INPUT
◇ ◇ ◇ ◇ ◇ ◇ ◇
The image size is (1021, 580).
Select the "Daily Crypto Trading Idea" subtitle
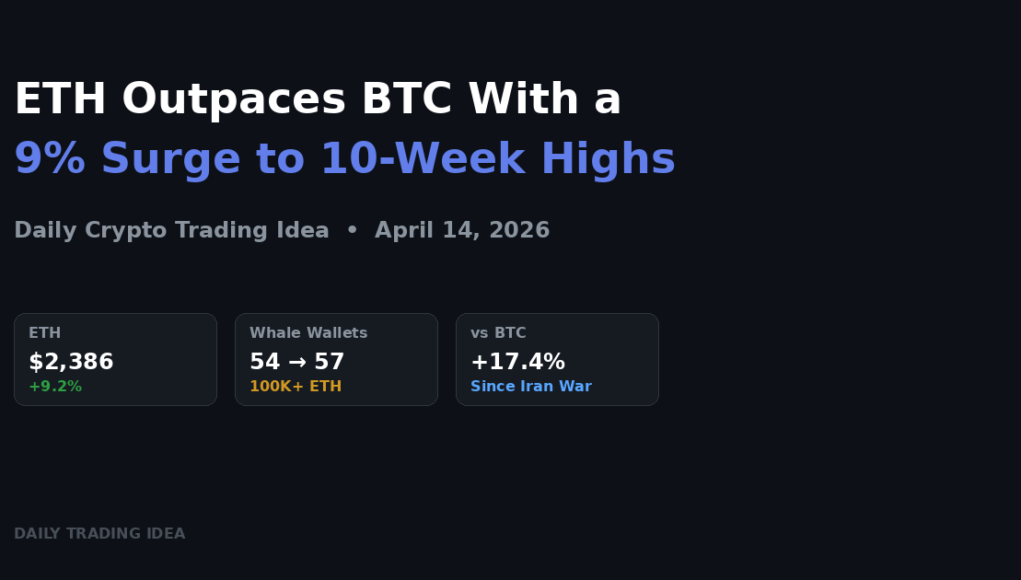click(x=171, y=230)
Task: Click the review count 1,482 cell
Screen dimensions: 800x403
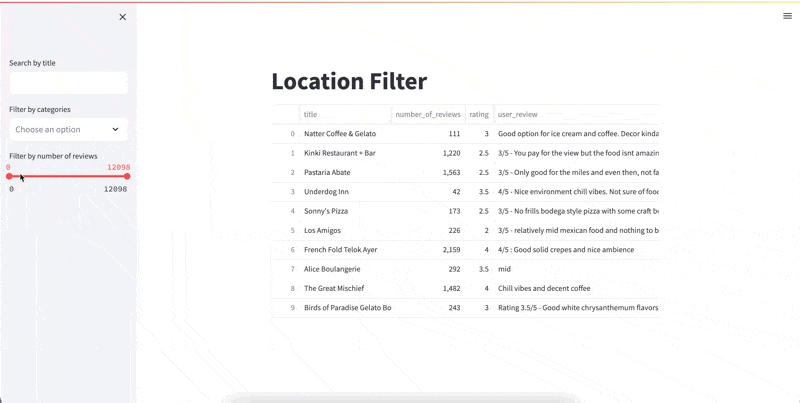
◇ ◇ ◇ ◇ ◇ ◇ ◇
GOAL OF THE EXERCISE
Write out the lines above word for word, leaving out the pictures.

FINISHED EXERCISE
The image size is (1021, 580).
Select the "Daily Crypto Trading Idea" subtitle
click(x=171, y=230)
Task: Click the review count 1,482 cell
Screen dimensions: 800x403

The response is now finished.